JUNEAU, Ala. – The latest Pilot Series from Alaskan Brewing Co., Imperial Bock, draws inspiration from an old-world beer style. Alaskan Imperial Bock is brewed in the style of an Eisbock, an amped up version of a German doppelbock first brewed by fourteenth century Bavarian monks during cold winter months, but the brewery’s version strays from tradition.
Like most winter warmers, Eisbocks are rich in flavor with a pronounced malt sweetness and a warm alcoholic finish.

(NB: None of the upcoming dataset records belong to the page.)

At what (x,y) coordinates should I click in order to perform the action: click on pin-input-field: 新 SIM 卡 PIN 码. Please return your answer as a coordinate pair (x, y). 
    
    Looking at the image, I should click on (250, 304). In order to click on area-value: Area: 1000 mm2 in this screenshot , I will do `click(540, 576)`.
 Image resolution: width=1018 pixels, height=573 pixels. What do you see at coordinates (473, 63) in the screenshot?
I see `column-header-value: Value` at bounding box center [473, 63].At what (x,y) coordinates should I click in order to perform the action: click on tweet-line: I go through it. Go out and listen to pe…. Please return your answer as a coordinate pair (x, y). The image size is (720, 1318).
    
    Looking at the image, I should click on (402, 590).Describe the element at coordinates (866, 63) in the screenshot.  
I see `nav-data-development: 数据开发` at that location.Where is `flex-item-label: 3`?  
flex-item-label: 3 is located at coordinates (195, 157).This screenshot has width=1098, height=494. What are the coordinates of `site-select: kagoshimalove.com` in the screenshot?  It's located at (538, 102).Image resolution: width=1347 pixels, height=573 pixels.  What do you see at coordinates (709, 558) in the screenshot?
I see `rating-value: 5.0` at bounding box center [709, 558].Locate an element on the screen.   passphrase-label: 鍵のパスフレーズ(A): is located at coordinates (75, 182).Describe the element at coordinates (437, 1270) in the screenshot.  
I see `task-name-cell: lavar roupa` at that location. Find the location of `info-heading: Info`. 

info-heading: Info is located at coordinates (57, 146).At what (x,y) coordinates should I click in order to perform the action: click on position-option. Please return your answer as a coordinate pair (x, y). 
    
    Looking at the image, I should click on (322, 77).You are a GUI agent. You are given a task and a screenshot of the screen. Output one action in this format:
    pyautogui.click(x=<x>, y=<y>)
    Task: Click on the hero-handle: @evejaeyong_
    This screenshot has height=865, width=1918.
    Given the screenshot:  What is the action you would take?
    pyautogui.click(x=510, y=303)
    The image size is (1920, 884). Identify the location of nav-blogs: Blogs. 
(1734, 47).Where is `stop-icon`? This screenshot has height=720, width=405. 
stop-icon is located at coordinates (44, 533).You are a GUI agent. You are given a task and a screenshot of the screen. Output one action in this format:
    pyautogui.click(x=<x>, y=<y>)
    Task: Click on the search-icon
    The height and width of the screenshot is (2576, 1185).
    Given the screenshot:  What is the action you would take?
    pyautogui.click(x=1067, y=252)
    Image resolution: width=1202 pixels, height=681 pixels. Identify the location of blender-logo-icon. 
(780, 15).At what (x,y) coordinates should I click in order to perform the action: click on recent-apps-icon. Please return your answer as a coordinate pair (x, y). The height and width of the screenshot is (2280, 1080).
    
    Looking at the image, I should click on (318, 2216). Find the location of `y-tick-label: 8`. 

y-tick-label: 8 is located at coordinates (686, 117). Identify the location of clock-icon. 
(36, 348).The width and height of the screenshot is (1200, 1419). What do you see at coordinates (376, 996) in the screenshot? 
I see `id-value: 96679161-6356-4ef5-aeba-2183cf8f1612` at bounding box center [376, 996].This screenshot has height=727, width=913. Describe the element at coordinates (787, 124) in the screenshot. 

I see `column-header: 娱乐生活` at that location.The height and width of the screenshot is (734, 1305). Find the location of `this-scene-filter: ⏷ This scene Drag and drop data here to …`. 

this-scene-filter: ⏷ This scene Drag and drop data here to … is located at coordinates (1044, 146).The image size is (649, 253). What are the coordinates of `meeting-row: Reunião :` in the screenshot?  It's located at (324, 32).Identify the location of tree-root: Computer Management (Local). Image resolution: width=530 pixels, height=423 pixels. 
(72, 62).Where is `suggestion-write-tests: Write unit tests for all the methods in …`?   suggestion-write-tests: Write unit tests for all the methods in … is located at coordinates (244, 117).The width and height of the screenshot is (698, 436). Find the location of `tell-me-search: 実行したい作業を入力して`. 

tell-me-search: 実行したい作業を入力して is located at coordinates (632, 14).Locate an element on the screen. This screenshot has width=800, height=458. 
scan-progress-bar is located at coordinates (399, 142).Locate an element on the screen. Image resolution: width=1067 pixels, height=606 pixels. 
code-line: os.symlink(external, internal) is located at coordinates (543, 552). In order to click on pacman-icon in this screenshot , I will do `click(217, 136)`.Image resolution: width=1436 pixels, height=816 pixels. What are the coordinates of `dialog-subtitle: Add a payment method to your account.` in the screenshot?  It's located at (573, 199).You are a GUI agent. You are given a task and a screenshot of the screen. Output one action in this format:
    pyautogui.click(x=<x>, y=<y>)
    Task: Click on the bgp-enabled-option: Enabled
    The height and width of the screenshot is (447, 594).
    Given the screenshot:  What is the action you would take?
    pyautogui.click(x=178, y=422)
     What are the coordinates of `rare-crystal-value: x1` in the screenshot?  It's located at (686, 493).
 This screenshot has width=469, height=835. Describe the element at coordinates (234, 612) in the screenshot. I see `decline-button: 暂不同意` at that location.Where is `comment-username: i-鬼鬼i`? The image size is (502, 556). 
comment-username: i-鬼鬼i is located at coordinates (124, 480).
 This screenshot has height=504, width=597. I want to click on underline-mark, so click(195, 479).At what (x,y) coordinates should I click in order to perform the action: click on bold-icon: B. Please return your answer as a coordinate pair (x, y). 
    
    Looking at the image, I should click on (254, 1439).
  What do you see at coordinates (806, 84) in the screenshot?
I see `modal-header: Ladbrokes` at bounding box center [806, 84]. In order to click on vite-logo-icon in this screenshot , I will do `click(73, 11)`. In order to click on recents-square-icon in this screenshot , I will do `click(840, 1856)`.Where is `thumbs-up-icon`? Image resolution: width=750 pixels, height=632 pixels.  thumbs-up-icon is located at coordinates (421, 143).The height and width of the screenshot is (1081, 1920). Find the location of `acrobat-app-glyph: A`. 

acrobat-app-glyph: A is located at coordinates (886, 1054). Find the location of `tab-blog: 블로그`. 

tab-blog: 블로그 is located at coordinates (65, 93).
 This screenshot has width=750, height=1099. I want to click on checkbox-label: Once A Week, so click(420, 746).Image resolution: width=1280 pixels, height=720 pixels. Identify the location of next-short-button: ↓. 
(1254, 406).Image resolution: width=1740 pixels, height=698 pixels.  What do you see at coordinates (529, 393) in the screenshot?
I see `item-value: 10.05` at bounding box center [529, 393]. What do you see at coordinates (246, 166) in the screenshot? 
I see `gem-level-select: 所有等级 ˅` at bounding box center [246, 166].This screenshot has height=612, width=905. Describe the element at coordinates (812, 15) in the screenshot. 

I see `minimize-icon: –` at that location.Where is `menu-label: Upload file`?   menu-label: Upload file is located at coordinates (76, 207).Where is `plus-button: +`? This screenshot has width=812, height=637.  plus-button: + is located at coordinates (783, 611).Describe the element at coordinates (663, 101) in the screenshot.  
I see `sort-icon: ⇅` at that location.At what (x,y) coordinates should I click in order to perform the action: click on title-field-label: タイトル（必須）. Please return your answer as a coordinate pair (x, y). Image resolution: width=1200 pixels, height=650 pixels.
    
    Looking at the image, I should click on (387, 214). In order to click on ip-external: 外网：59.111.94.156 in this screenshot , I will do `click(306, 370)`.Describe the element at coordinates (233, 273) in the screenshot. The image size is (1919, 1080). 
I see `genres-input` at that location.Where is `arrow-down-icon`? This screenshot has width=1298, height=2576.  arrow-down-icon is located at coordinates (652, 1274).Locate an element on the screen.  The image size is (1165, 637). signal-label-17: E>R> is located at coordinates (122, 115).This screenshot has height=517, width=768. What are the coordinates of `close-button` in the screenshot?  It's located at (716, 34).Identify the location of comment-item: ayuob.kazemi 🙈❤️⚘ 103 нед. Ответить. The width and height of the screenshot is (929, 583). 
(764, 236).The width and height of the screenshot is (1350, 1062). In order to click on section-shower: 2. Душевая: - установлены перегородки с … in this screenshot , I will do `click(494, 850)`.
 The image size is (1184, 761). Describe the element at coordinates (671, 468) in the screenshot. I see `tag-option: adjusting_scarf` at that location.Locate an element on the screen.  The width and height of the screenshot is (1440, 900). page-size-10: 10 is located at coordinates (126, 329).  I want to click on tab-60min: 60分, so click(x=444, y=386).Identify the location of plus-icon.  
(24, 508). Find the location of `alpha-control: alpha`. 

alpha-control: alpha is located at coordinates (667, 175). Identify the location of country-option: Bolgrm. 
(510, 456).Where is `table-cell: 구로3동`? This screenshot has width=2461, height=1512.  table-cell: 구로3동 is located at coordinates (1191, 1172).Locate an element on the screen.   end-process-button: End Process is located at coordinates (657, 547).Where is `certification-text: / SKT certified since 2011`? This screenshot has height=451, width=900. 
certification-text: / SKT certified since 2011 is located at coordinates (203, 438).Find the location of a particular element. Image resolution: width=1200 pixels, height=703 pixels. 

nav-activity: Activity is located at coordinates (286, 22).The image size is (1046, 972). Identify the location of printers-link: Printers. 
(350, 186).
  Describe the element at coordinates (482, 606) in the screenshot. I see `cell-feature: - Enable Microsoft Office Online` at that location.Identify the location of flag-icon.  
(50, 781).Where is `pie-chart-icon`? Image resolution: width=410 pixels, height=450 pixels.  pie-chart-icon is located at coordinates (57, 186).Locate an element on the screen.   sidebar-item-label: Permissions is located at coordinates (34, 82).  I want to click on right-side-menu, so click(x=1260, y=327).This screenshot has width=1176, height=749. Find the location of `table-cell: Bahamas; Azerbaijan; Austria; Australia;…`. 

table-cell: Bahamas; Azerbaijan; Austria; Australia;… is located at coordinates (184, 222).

They are traditionally produced by freezing a doppelbock and removing the ice crystals to intensify flavor and strength. “Alaskan Imperial Bock is based off Eisbock, but instead of freezing it, we brewed a higher gravity beer to achieve a higher strength,” said Alaskan Brewing Head Brewer, Rob Day. “We then rest it on vanilla oak chips to help smooth the character that you typically get from a high-alcohol bock,” explained Day. “The result is a sweet, malty beer that doesn’t taste heavy.”
Imperial Bock is rich, robust, and full-bodied with cherry notes, toasty overtones, a mellow vanilla sweetness and a clean finish. “Imperial Bock is a big, bold beer, coming in at 12.5% alcohol content by volume,” said Alaskan Brewing Communications Manager, Andy Kline. “Apparently, German friars would sustain themselves on doppelbock while fasting during lent. But I’d recommend pairing Imperial Bock with equally rich and hearty foods like venison, pork or duck,” said Kline.
In homage to the Eisbock style, the label features the spotted seal, which inhabits the icy border areas where sea ice mixes with open water on the continental shelf of the Beaufort, Chukchi, and Bering Seas in the Arctic.
Imperial Bock will be available beginning in December in the 25 states where Alaskan beer is distributed.
Alaskan Brewing Co. was founded in Juneau, Alaska, in 1986 by Marcy and Geoff Larson. Then 28, they solicited help from about 80 investors to form the country’s 67th independent brewery at the time, the first since prohibition in Juneau. Though founded in 1986, its history reaches back to the Gold Rush Era, from which many recipes draw inspiration.